--- START ---

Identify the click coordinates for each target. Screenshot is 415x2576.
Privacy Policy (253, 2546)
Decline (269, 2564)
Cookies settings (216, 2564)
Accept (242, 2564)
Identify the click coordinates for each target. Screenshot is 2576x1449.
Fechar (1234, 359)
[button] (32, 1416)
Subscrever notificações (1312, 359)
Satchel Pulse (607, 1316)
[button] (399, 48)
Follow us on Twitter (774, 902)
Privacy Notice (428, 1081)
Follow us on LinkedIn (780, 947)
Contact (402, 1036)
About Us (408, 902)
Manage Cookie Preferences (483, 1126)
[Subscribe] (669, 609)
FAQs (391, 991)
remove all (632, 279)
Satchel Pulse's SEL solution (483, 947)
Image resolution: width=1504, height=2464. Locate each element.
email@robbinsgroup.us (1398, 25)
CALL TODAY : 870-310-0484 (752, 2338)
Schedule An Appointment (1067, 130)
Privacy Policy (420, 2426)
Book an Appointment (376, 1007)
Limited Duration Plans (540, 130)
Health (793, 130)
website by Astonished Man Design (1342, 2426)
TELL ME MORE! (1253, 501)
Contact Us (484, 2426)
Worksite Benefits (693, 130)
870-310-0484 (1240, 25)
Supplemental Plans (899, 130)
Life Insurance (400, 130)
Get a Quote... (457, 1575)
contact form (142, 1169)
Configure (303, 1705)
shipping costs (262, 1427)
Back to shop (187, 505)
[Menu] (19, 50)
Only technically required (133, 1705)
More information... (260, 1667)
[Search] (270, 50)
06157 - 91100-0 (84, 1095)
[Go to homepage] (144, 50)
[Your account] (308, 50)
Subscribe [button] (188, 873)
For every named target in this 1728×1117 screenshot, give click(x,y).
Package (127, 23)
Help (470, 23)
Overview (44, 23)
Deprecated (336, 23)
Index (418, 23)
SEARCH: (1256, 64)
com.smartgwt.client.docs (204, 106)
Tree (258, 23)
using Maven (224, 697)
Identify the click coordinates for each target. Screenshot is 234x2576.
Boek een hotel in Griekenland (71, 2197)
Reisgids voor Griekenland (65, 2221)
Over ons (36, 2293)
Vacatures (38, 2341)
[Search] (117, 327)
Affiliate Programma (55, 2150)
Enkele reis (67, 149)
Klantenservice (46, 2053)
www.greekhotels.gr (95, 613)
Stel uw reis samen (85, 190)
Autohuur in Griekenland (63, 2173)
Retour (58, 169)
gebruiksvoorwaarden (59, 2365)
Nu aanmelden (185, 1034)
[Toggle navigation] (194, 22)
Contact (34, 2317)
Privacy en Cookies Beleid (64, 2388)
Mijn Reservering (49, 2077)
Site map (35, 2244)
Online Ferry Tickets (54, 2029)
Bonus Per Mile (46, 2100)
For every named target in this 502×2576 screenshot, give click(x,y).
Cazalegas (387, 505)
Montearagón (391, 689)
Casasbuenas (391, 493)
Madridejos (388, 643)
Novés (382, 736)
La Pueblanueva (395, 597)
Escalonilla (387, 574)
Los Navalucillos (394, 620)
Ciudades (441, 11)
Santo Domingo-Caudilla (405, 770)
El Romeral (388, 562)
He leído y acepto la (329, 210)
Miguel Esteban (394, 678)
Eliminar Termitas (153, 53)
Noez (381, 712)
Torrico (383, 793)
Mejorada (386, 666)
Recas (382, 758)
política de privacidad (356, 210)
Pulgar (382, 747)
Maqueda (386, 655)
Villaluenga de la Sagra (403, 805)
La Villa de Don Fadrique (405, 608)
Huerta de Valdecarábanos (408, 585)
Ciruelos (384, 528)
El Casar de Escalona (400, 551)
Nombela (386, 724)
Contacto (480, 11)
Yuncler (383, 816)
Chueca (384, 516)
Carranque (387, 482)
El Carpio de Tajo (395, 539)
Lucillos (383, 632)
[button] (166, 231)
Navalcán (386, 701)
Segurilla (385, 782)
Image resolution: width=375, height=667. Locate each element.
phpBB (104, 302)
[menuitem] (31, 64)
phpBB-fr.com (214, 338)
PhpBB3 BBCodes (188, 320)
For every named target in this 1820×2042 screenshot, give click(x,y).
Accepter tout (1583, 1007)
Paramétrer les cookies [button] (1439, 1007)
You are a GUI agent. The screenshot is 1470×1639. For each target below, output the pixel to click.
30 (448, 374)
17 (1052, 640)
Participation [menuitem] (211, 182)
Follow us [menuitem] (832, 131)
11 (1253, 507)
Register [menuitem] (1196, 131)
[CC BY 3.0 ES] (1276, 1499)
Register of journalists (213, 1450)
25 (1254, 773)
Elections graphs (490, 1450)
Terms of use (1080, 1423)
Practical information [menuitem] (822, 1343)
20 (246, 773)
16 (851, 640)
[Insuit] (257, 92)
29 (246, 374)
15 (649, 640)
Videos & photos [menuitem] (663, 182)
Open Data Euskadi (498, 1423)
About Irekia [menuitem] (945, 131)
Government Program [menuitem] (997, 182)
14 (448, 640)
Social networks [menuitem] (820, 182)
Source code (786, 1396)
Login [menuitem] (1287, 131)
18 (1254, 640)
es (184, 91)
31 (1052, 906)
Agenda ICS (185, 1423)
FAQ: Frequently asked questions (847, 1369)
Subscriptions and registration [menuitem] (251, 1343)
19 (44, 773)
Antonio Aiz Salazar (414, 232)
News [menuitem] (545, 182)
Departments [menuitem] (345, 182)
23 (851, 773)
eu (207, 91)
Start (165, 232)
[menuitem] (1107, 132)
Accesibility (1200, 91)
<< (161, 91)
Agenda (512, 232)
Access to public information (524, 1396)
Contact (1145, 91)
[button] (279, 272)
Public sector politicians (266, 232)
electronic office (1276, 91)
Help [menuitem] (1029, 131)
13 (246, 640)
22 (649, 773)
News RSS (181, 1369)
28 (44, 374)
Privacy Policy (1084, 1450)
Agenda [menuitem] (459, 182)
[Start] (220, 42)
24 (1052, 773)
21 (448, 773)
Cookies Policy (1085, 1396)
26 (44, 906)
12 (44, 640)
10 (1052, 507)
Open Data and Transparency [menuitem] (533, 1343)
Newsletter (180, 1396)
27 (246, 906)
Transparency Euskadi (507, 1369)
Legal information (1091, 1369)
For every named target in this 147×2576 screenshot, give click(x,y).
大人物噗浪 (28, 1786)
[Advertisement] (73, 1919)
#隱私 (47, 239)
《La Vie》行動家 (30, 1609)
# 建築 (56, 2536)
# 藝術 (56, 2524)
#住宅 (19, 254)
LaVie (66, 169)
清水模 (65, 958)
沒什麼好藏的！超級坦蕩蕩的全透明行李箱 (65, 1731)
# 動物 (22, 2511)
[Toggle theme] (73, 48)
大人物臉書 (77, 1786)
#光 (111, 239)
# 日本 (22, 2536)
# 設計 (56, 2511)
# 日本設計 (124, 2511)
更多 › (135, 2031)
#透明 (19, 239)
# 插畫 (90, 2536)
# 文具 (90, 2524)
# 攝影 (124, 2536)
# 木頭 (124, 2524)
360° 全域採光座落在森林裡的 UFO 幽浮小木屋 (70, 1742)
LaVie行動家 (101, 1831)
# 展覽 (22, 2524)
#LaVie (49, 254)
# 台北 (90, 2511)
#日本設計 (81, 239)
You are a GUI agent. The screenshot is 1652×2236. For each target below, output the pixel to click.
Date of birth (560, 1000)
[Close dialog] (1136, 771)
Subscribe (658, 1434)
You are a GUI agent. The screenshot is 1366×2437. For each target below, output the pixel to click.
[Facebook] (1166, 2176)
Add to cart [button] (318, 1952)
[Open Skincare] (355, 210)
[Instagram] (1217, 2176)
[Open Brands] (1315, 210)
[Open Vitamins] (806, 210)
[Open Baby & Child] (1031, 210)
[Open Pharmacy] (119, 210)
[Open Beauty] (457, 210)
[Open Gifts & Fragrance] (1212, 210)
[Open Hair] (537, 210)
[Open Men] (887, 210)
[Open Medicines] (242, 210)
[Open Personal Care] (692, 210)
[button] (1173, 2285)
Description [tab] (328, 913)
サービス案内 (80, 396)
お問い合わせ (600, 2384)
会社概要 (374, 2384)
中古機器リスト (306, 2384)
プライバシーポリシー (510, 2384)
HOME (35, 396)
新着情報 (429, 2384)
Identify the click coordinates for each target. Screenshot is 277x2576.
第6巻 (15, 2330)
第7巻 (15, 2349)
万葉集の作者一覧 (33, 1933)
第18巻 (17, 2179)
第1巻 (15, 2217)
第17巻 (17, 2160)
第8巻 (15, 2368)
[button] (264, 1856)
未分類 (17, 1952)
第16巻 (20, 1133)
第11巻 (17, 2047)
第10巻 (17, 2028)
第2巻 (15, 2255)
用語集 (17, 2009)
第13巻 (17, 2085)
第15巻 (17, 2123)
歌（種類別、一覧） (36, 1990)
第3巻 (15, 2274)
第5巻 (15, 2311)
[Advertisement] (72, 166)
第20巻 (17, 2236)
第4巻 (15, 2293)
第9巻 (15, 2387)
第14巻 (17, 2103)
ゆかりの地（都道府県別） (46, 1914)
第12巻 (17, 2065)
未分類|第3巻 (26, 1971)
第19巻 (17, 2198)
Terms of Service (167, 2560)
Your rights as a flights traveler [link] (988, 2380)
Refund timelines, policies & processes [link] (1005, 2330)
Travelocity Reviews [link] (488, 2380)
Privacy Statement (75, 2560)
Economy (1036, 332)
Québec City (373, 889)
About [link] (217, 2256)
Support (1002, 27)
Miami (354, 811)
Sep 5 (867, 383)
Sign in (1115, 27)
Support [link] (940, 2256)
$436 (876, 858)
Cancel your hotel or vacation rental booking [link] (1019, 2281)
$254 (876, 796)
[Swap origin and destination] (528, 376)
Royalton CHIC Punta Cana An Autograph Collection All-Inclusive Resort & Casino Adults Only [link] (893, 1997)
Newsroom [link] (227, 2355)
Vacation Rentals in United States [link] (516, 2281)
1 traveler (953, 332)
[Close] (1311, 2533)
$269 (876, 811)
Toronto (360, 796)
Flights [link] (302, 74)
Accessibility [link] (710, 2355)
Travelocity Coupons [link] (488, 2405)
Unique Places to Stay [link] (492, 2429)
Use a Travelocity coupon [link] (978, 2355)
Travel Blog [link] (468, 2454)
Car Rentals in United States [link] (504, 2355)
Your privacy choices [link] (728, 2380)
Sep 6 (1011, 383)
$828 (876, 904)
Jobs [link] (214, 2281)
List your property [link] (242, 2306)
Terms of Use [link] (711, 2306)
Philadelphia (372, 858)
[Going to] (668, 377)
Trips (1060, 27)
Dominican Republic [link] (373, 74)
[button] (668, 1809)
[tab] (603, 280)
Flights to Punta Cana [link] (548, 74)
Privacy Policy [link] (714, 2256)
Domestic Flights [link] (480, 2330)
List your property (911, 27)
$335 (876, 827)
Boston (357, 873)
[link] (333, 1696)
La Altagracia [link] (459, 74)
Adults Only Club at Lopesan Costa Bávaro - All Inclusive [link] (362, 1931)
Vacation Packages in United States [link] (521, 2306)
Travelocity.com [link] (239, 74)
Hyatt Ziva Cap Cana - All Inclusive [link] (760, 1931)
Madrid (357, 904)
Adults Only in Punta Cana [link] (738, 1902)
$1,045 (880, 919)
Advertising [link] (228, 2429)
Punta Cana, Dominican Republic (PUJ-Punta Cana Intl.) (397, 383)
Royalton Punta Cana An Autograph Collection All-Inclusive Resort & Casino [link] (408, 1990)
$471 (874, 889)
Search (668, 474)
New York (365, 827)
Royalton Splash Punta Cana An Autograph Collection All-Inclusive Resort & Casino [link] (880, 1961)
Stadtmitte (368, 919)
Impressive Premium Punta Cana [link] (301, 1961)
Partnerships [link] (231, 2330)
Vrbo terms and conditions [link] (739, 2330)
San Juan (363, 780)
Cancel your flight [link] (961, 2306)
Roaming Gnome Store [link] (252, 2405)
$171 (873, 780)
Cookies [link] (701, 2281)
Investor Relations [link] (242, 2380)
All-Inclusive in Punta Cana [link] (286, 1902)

--- END ---

Problem details:
Scan the listing above and identify each line holding the string "Satchel"; copy every such line.

Problem solution:
Satchel Pulse (607, 1316)
Satchel Pulse's SEL solution (483, 947)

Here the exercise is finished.